Dans la recommandation 1 figurant dans son rapport du 5 septembre 2017, la Commission de gestion du Conseil national (CdG-N) demandait au Conseil fédéral que les moyens techniques utilisés dans le cadre du comptage électronique des voix soient soumis à des concepts d’exploitation, lesquels seraient contrôlés périodiquement. Dans son avis du 1er décembre 2017, le Conseil fédéral avait indiqué être prêt à mettre en œuvre cette recommandation; il prévoyait que les exigences relatives aux concepts d’exploitation seraient définies par la Chancellerie fédérale, mais contrôlées par un organe de rang supérieur. La CdG-N juge inappropriée cette répartition des tâches entre l’instance d’autorisation et celle qui édicte les exigences applicables aux concepts d’exploitation, car il faudrait alors se demander notamment dans quelle mesure le Conseil fédéral satisfait à l’obligation que lui impose l’art. 84, al. 2, de la loi fédérale sur les droits politiques (LDP), à savoir que «l’utilisation de moyens techniques lors des scrutins est soumise à l’autorisation du Conseil fédéral». En outre, la commission ne comprend pas pourquoi un rôle de premier plan n’est pas attribué au Conseil fédéral, ainsi que le prévoit l’art. 84, al. 2, LDP.
De plus, la commission maintient les recommandations 2 et 3 contenues dans le rapport. Le Conseil fédéral doit notamment s’assurer que les concepts d’exploitation prévoient un échantillonnage de données statistiquement significatives, relevées de manière aléatoire et indépendante, en fonction duquel il sera possible de vérifier la fiabilité du résultat final du décompte.
La CdG-N se félicite de la volonté témoignée par le Conseil fédéral de rechercher le dialogue avec les cantons et de les associer à la mise en œuvre des recommandations conformément à la répartition des compétences en vigueur. Le Conseil fédéral est invité à prendre position au sujet du
rapport succinct d’ici au 25 mai 2018.
Fin des investigations concernant la question des requérants d’asile en provenance d’Erythrée
Dans un autre rapport publié également aujourd’hui, la CdG-N conclut que le Secrétariat d’Etat aux migrations (SEM) accomplit un travail de qualité s’agissant de la question des requérants d’asile en provenance d’Erythrée et qu’il n’y a pas lieu, pour l’instant, d’intervenir du point de vue de la haute surveillance parlementaire.
La commission a commencé d’examiner le dossier au début de l’année 2016, après avoir constaté qu’il suscitait de vives réactions au sein de l’opinion publique. Les conclusions publiées dans le rapport se fondent, d’une part, sur divers rapports du SEM et du Bureau européen d’appui en matière d’asile et, d’autre part, sur des auditions de représentants du SEM et du Secrétariat d’Etat du Département fédéral des affaires étrangères.

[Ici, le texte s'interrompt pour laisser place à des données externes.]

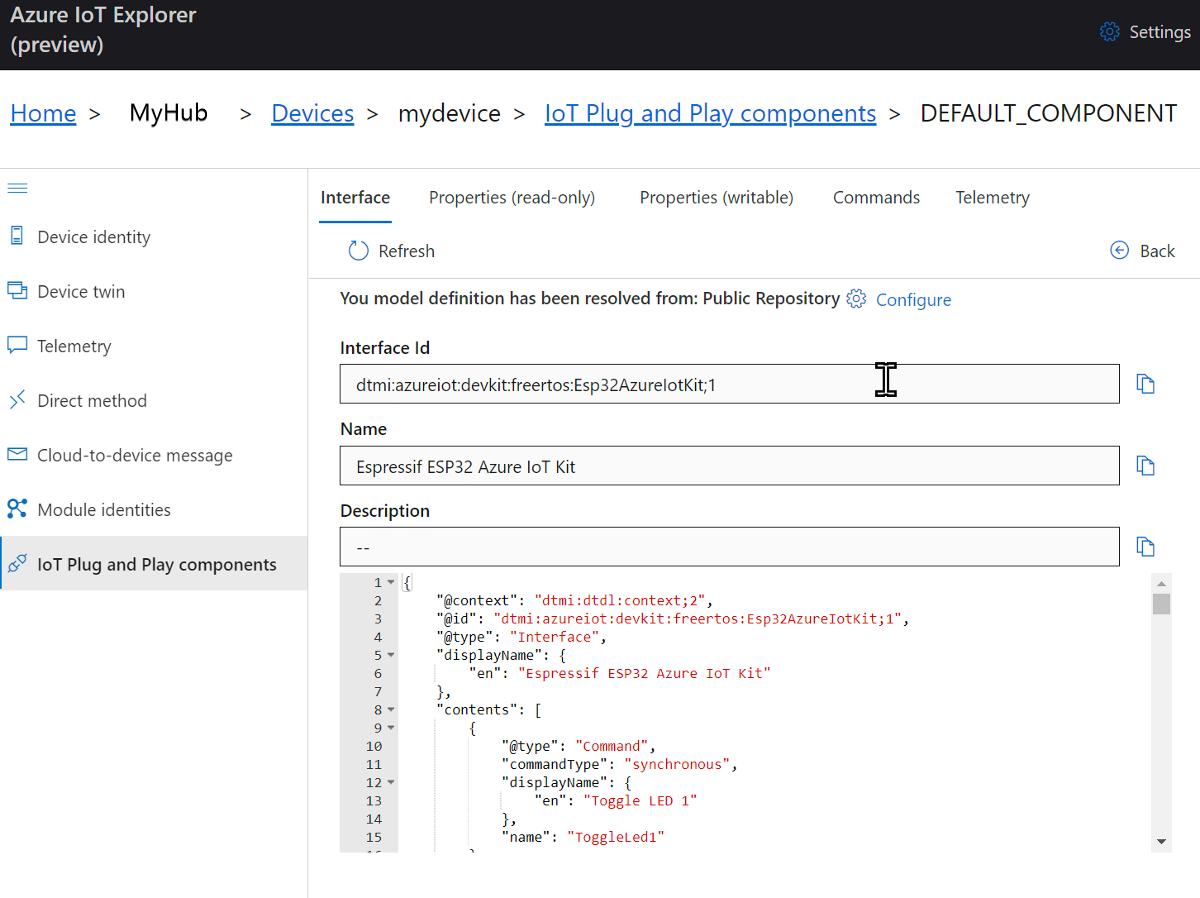
Task: Open Telemetry from the left sidebar
Action: (75, 345)
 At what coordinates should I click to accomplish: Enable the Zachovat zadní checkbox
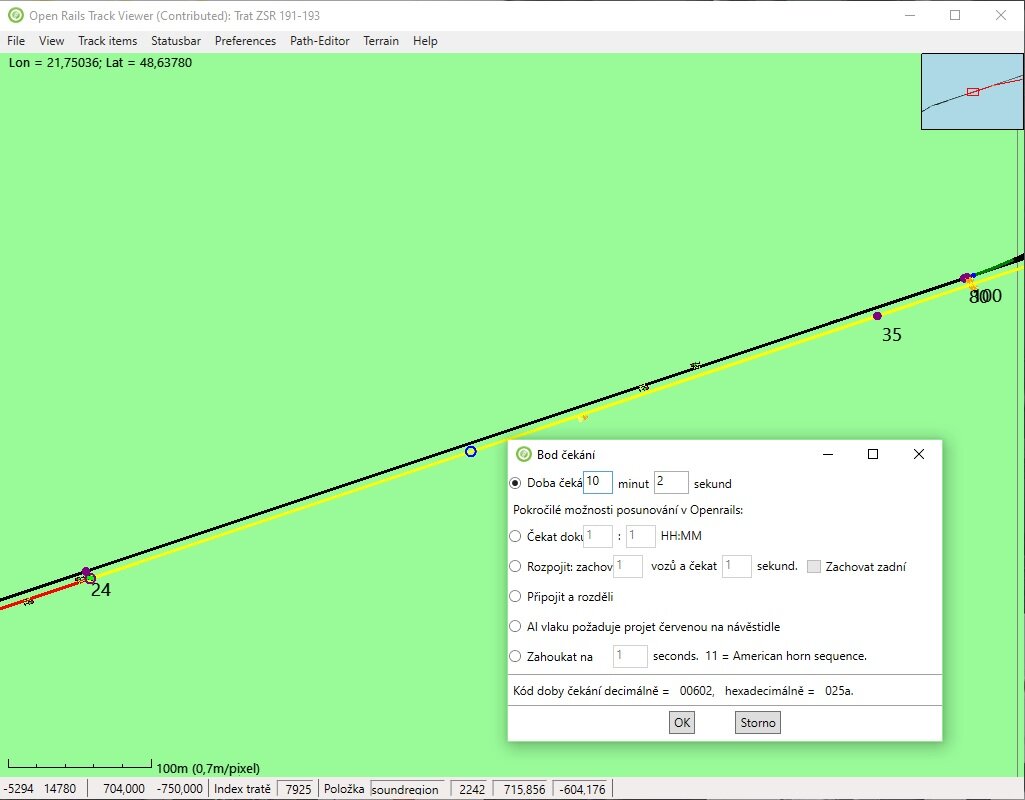click(814, 566)
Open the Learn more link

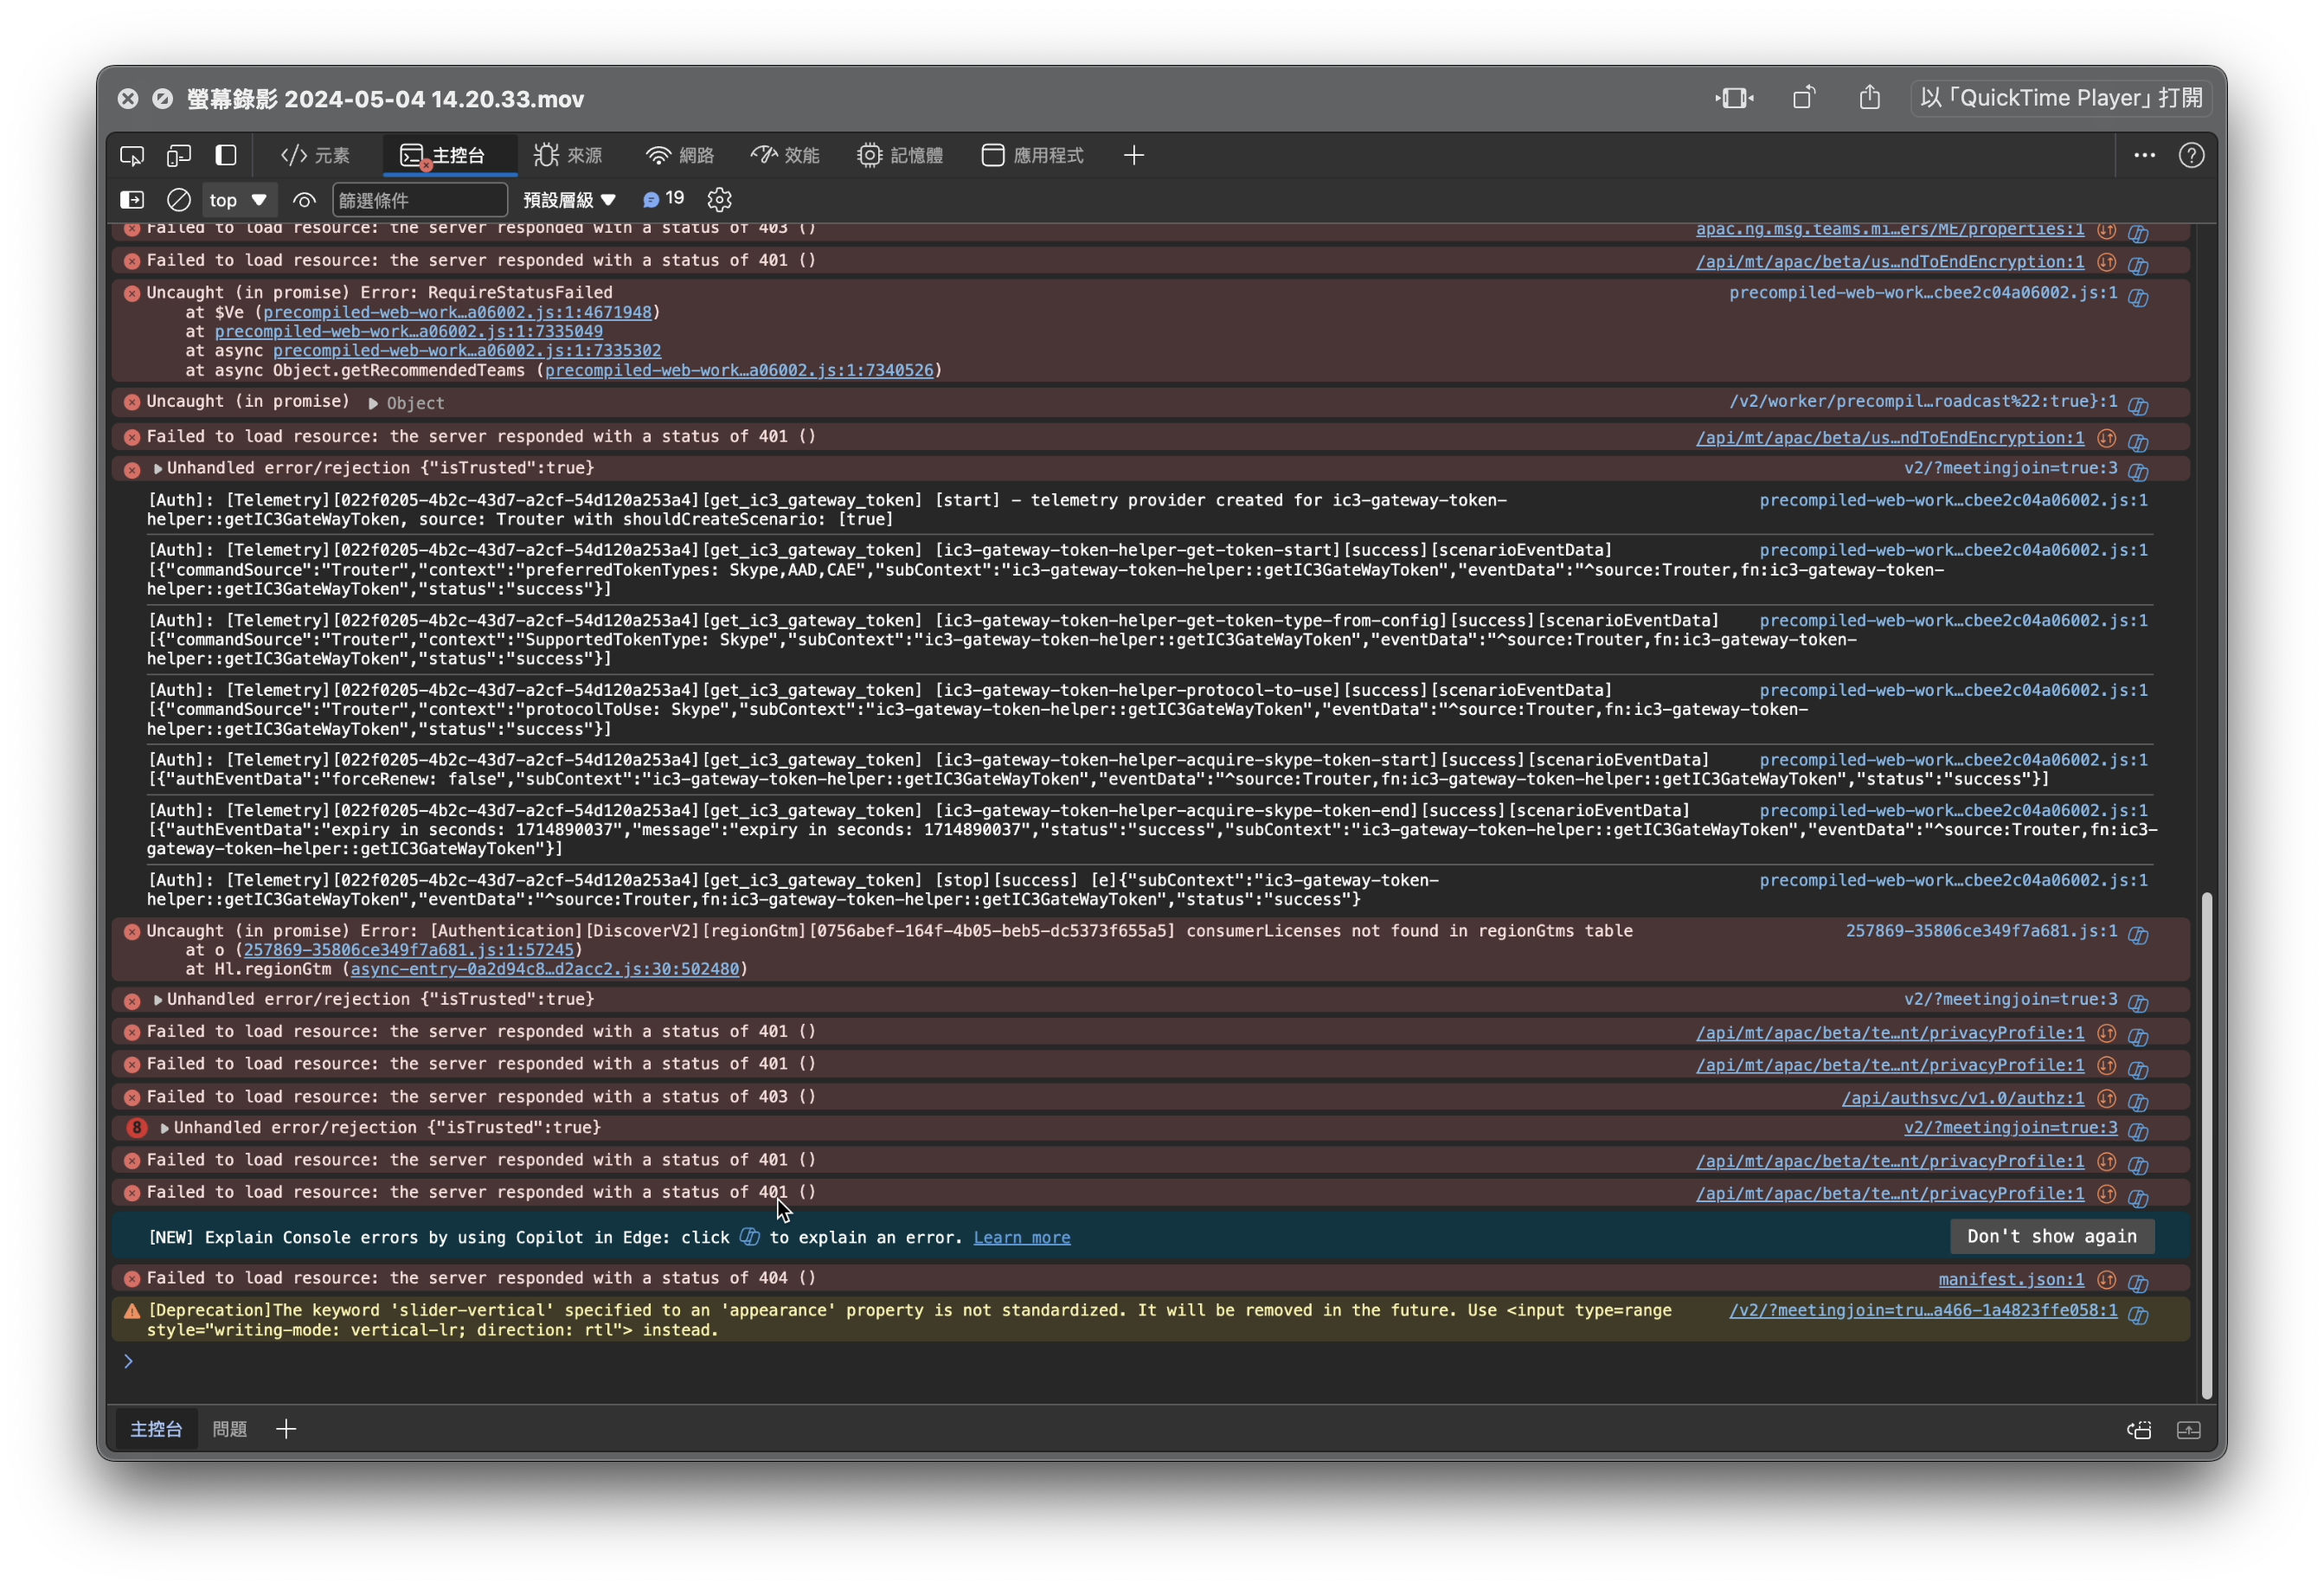pos(1021,1238)
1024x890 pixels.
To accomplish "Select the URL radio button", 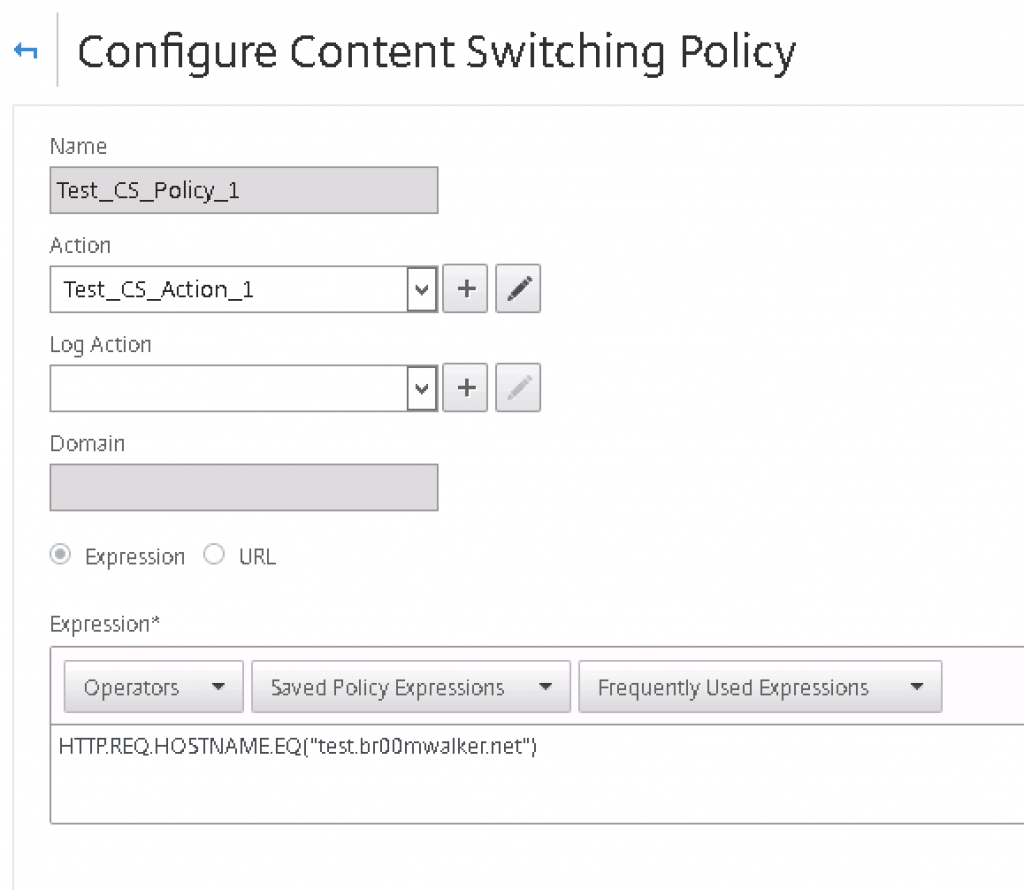I will tap(214, 554).
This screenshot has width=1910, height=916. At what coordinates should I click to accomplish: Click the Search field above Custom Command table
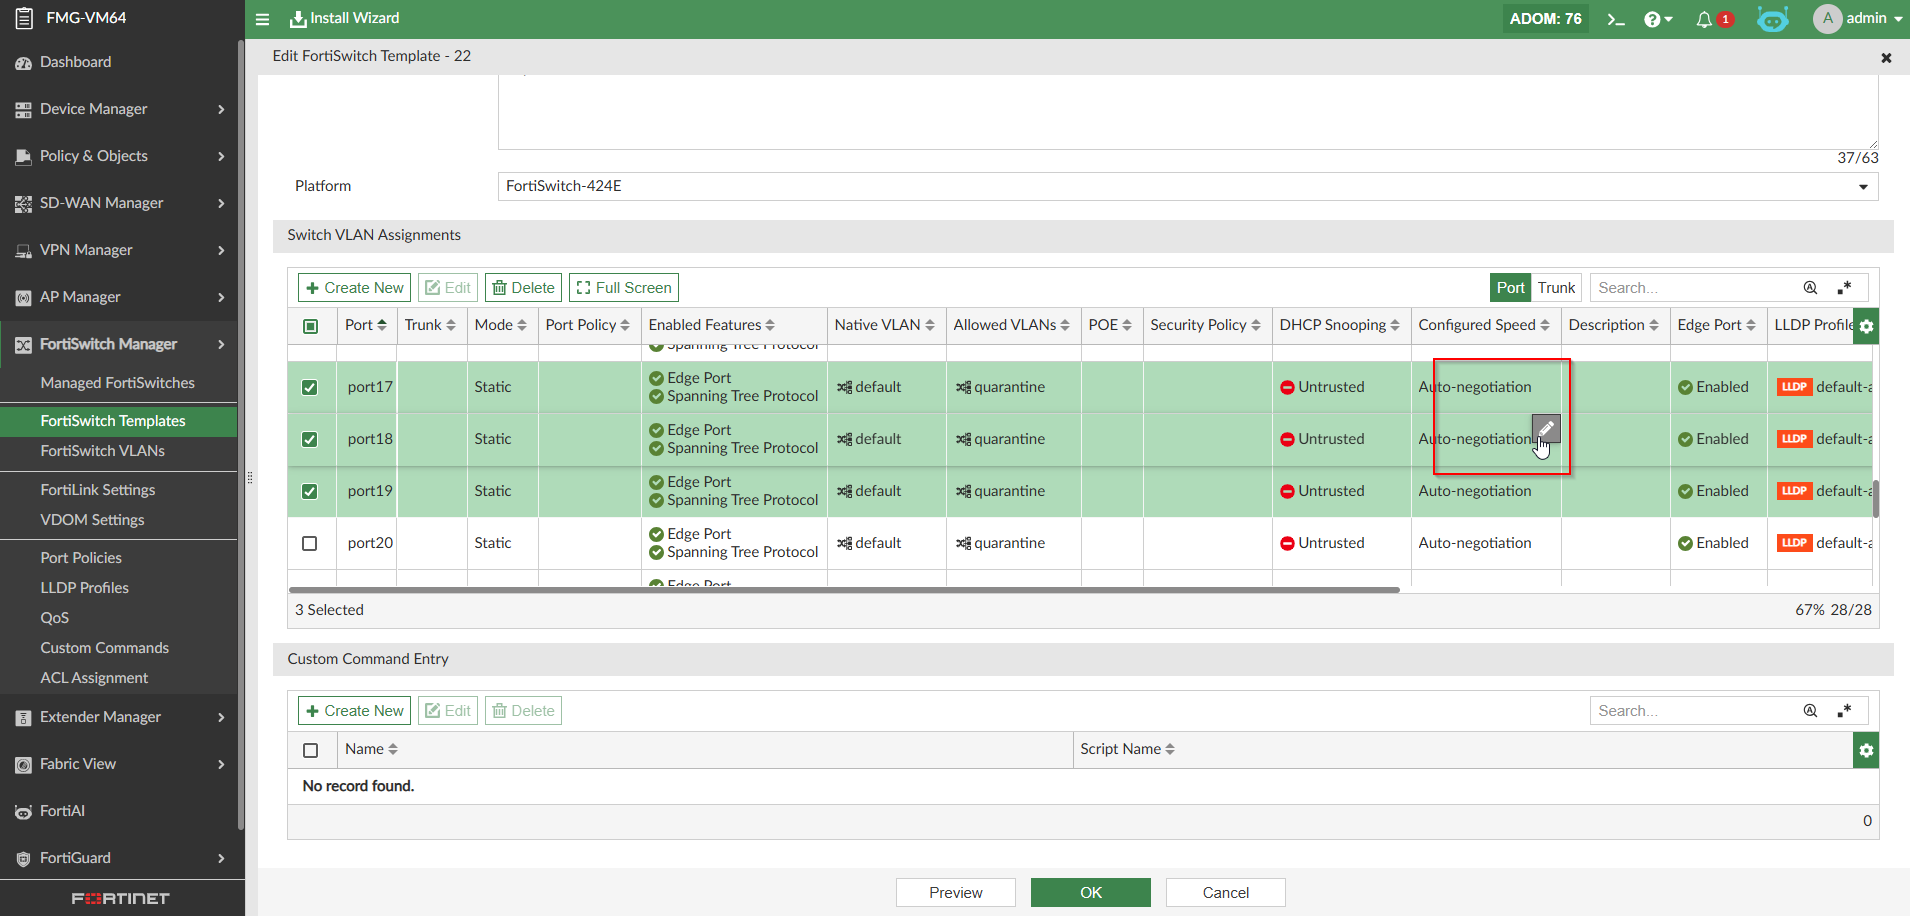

Outre les derniers développements concernant la situation en Erythrée et ses conséquences pour la Suisse (nombre de demandes d’asile, durcissement de la politique d’asile), le rapport traite en particulier des voyages en Erythrée effectués par les demandeurs d’asile de ce pays. Sur ce dernier sujet précisément, les avis et les déclarations des représentants du SEM sont concluants et compréhensibles pour la commission.Il convient notamment de souligner que de nombreux Erythréens, vivant en Suisse depuis des années, ont été naturalisés ou sont en possession d’un permis C et peuvent donc voyager en Erythrée.
Même si elle ne voitaucune nécessité d’intervenir pour le moment au niveau de la haute surveillance, la CdG-N invite le SEM à poursuivre son suivi étroit de la situation en Erythrée et à adapter en conséquence la pratique en matière d’asile. Elle a décidé, à sa séance du 23 mars 2018, de mettre un terme provisoire à ses investigations.
La commission a siégé le 23 mars 2018, sous la présidence de la conseillère nationale Doris Fiala (PLR/ZH).